Firewall/Router software distribution

pfSense is a firewall/router computer software distribution based on FreeBSD. The open source pfSense Community Edition (CE) and pfSense Plus is installed on a physical computer or a virtual machine to make a dedicated firewall/router for a network. It can be configured and upgraded through a web-based interface, and requires no knowledge of the underlying FreeBSD system to manage.

==Overview==
The pfSense project began in 2004 as a fork of the m0n0wall project by Chris Buechler and Scott Ullrich. Its first release was in October 2006. The name derives from the fact that the software uses the packet-filtering tool, PF.

Notable functions of pfSense include traffic shaping, VPNs using IPsec or PPTP, captive portal, stateful firewall, network address translation, 802.1q support for VLANs, and dynamic DNS (DDNS). pfSense can be installed on hardware with an x86-64 processor architecture. It can also be installed on embedded hardware using Compact Flash or SD cards, or as a virtual machine.

== Release cadence and support ==
Since 2021, pfSense Plus editions have followed an annual major version release cadence. The CE version of the software has followed an annual minor version release cadence. Based on their list of unsupported software, pfSense only supports the current and previous version of both the CE and Plus editions.

== OPNsense ==

In January 2015, the OPNsense project was started by forking the version of pfSense at that time.

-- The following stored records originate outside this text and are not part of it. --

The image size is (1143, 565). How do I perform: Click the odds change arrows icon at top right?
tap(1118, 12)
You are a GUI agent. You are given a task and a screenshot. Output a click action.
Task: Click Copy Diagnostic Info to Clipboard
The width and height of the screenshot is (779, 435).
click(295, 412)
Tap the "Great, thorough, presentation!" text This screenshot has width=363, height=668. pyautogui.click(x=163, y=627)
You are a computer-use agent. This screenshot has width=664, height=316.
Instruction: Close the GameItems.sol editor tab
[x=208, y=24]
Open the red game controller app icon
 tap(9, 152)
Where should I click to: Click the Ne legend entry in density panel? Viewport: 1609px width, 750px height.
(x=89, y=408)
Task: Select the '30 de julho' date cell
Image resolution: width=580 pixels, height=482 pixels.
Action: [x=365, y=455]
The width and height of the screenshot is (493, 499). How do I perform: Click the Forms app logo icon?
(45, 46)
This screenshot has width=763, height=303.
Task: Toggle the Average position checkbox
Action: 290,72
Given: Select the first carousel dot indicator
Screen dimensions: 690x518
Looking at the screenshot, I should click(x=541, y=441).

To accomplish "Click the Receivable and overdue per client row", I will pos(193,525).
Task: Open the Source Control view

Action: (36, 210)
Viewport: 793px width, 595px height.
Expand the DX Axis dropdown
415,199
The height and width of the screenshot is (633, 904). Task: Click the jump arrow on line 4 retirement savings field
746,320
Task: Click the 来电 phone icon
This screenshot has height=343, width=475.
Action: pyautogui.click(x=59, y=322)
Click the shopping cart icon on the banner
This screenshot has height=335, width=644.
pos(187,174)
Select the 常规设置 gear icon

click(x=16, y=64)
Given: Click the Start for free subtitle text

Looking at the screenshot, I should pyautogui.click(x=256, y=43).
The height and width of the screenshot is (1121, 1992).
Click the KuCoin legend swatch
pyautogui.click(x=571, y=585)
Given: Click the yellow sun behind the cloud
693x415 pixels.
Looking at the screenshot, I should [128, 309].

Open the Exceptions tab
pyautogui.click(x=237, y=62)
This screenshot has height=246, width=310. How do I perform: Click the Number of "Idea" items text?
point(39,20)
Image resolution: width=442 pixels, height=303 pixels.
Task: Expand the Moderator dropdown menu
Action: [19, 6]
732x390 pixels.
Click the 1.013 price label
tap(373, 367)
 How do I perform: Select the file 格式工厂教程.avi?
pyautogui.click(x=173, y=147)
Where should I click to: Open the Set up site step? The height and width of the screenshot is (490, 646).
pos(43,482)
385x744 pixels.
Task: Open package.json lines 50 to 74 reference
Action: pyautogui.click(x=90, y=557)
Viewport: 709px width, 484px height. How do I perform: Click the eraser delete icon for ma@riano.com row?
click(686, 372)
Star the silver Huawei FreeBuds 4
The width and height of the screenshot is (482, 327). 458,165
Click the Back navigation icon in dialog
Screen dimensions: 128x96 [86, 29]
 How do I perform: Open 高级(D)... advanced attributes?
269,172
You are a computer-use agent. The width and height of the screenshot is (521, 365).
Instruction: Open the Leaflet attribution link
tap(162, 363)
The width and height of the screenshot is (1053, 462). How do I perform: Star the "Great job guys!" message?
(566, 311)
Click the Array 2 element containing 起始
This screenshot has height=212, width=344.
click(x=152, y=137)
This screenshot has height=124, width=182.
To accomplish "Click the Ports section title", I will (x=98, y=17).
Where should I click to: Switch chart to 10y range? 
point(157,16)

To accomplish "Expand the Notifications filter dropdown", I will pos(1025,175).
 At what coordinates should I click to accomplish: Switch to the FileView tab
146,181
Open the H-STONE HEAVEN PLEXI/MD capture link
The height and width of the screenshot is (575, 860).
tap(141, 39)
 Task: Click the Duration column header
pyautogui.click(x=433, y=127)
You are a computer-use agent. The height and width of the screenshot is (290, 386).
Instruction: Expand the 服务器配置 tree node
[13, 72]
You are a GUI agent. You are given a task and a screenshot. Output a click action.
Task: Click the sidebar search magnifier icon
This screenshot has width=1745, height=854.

In November 2017, a World Intellectual Property Organization panel found Netgate, the copyright holder of pfSense, utilized OPNsense' trademarks in bad faith to discredit OPNsense, and obligated Netgate to transfer ownership of a domain name to Deciso.

== WireGuard protocol support ==
In February 2021, pfSense CE 2.5.0 and pfSense Plus 21.02 added support for a kernel WireGuard implementation. Support for WireGuard was temporarily removed in March 2021 after implementation issues were discovered by WireGuard founder Jason Donenfeld. The July 2021 release of pfSense CE 2.5.2 version re-included WireGuard.